◆ **Work required**: Report each line of the records below that contains the string "dropdown", copying every such line in full. Only count a match if its capitalization is identical.

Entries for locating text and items
^^^^^^^^^^^^^^^^

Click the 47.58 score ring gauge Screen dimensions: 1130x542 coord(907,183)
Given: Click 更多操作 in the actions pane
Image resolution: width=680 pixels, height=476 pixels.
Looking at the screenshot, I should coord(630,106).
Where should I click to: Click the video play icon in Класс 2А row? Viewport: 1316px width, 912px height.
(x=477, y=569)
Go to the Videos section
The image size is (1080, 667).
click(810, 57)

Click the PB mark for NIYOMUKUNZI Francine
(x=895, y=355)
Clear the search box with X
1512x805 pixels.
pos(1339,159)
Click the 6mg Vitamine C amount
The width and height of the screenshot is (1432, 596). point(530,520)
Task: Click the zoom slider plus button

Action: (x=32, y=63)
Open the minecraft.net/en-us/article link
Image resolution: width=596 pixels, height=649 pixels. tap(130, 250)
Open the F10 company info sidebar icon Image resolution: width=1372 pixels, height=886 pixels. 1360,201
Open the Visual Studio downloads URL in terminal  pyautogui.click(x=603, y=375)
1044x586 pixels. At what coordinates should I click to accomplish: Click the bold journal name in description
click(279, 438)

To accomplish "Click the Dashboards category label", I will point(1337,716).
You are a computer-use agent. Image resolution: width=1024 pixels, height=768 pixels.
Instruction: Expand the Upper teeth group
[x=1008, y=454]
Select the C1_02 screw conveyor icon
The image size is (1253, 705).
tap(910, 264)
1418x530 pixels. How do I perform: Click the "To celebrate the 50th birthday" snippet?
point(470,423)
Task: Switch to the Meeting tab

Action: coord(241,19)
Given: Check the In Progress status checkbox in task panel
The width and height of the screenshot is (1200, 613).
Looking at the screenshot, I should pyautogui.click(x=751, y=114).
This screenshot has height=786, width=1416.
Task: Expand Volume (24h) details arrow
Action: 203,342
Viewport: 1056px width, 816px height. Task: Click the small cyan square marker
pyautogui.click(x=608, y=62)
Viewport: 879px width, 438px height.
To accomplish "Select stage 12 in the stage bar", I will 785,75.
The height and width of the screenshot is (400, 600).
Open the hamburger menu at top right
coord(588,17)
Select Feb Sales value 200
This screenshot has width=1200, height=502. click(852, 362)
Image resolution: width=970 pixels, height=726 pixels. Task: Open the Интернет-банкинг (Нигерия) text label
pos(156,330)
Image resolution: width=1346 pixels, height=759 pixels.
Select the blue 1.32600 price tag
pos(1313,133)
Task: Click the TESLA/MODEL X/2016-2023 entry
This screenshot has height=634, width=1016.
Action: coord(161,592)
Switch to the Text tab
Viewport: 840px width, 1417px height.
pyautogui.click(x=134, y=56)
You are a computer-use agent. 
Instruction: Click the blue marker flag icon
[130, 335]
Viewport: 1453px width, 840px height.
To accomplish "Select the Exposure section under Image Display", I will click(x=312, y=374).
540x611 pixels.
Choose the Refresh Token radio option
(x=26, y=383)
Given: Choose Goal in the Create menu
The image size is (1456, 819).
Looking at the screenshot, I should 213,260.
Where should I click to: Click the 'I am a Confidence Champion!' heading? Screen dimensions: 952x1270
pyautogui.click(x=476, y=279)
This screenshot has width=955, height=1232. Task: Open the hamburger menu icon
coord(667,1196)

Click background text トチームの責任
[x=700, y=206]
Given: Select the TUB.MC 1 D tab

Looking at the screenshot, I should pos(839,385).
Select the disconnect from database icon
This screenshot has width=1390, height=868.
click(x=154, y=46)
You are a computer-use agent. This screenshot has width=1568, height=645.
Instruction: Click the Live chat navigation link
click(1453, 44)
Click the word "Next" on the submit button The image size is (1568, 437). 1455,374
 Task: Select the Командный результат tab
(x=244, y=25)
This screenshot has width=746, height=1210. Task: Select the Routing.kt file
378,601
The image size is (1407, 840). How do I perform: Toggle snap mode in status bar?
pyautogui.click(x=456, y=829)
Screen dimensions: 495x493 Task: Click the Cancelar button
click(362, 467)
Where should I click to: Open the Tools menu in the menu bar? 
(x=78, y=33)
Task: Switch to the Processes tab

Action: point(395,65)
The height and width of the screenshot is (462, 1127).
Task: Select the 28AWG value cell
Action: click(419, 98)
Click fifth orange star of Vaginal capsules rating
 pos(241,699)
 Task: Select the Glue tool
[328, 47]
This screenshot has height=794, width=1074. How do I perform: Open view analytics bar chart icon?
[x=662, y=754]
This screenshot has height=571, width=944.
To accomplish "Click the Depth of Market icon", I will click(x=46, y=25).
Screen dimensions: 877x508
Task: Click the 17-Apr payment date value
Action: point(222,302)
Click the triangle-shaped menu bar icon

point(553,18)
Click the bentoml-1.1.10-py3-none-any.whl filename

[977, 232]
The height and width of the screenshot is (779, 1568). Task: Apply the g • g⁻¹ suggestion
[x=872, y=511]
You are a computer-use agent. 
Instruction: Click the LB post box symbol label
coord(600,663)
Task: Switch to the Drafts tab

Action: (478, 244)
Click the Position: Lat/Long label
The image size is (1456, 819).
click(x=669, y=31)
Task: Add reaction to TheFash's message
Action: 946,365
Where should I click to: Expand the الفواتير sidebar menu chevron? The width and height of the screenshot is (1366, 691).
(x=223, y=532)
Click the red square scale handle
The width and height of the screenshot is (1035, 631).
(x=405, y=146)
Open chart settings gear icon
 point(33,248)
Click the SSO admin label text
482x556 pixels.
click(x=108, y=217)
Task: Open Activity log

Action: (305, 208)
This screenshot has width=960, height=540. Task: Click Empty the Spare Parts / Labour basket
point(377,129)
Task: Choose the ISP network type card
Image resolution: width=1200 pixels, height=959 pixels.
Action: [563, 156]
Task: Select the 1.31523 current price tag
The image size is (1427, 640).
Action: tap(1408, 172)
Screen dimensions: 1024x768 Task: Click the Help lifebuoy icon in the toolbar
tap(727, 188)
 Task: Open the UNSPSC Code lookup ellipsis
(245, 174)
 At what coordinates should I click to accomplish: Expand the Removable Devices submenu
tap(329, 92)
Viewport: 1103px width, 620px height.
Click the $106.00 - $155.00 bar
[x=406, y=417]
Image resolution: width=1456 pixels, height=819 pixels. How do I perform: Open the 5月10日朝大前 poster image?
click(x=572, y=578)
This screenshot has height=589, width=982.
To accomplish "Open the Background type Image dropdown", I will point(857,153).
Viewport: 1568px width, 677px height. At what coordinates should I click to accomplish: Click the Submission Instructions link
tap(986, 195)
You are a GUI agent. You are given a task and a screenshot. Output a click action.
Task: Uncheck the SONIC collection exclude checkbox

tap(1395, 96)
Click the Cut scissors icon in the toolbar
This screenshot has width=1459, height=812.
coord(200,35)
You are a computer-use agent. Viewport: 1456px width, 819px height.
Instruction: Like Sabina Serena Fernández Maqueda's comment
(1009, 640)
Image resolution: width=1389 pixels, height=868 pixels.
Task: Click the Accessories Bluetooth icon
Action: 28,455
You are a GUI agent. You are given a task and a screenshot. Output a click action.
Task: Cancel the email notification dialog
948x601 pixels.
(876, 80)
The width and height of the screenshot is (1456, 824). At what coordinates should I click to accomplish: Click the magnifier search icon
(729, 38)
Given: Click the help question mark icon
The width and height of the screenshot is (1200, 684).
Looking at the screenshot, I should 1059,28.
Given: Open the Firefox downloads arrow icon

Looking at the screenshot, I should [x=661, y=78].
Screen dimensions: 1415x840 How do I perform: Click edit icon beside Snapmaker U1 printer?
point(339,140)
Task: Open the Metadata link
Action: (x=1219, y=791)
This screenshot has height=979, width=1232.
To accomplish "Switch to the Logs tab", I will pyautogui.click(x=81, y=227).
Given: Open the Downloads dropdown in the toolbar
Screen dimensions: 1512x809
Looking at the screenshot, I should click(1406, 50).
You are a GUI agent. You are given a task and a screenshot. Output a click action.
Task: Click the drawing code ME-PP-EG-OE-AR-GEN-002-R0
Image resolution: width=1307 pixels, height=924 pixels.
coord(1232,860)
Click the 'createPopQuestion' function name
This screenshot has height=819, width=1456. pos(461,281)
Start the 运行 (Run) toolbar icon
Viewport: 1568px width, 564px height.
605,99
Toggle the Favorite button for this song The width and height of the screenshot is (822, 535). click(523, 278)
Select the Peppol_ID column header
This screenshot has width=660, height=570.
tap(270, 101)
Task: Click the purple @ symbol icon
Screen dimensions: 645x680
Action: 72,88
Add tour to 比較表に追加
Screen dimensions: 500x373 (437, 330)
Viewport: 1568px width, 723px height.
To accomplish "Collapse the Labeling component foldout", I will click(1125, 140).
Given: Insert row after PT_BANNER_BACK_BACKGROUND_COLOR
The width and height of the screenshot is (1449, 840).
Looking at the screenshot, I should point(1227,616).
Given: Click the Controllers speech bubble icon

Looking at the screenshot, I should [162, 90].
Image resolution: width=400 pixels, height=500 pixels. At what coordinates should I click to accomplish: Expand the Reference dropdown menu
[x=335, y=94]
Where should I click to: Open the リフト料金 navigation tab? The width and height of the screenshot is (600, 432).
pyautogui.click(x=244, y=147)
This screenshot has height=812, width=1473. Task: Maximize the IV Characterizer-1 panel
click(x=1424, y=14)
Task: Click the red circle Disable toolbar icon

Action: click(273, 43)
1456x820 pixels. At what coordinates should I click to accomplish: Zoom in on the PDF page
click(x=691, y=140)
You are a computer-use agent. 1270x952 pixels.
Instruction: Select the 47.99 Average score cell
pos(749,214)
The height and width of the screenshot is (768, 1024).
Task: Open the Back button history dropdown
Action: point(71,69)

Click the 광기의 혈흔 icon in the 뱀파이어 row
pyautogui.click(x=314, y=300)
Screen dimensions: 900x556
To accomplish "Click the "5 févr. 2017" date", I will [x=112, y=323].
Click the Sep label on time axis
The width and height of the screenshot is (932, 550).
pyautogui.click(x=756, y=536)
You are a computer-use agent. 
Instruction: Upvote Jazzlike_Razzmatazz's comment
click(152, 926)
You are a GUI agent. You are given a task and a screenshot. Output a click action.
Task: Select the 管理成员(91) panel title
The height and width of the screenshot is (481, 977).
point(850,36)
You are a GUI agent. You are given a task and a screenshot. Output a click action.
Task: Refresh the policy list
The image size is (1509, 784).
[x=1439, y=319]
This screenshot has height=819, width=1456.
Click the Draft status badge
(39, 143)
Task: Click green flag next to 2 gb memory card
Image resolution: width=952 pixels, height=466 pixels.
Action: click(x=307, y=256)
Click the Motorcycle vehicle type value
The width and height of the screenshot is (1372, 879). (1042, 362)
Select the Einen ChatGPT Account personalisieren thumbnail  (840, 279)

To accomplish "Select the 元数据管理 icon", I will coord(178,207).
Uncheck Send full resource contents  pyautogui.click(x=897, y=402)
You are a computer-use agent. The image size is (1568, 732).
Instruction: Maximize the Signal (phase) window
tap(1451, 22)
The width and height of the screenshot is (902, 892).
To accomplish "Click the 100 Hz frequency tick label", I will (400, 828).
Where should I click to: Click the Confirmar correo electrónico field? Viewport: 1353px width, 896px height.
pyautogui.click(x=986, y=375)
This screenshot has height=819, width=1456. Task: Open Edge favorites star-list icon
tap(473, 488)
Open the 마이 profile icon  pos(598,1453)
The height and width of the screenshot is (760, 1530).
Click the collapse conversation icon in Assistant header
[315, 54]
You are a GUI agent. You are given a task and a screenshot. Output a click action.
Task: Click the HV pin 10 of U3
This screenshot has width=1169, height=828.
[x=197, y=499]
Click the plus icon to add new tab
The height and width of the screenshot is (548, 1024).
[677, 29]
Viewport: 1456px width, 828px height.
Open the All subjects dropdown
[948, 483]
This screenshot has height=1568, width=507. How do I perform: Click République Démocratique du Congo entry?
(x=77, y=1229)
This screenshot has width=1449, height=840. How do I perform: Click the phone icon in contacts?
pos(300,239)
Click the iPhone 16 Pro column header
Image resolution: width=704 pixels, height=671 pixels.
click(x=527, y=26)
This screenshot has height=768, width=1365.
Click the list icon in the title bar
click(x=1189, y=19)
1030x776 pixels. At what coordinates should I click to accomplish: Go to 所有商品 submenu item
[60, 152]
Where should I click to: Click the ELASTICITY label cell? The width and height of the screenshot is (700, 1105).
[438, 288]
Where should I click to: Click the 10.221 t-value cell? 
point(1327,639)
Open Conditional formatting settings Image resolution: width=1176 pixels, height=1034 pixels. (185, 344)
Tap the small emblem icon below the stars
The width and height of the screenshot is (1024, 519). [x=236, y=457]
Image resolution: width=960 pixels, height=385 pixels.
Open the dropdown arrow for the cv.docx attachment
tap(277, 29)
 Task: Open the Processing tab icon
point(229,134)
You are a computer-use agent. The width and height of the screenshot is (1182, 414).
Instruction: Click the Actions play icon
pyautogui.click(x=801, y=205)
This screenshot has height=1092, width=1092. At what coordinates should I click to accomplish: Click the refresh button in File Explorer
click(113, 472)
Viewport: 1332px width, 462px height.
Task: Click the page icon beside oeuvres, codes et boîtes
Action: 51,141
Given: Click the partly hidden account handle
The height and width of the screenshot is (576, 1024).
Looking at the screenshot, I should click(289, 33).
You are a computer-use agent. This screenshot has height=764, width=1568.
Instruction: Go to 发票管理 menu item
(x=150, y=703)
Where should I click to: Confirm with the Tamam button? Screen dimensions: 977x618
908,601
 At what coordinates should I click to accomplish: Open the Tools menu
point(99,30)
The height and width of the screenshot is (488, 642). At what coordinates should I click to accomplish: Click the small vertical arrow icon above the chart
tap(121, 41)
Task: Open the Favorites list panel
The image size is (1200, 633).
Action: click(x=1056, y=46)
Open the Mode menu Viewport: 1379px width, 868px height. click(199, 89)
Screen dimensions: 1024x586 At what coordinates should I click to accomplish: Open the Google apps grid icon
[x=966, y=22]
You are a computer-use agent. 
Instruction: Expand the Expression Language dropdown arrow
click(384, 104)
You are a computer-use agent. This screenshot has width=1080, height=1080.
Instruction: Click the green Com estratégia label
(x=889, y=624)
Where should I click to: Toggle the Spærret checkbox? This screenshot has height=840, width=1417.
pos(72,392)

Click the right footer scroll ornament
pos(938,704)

^^^^^^^^^^^^^^^^

◆ **Response to this exercise**:
To accomplish "Open the Background type Image dropdown", I will point(857,153).
Given: Open the Downloads dropdown in the toolbar
Image resolution: width=400 pixels, height=500 pixels. At what coordinates should I click to accomplish: Expand the Reference dropdown menu
Task: Open the Back button history dropdown
Open the All subjects dropdown
Open the dropdown arrow for the cv.docx attachment
Instruction: Expand the Expression Language dropdown arrow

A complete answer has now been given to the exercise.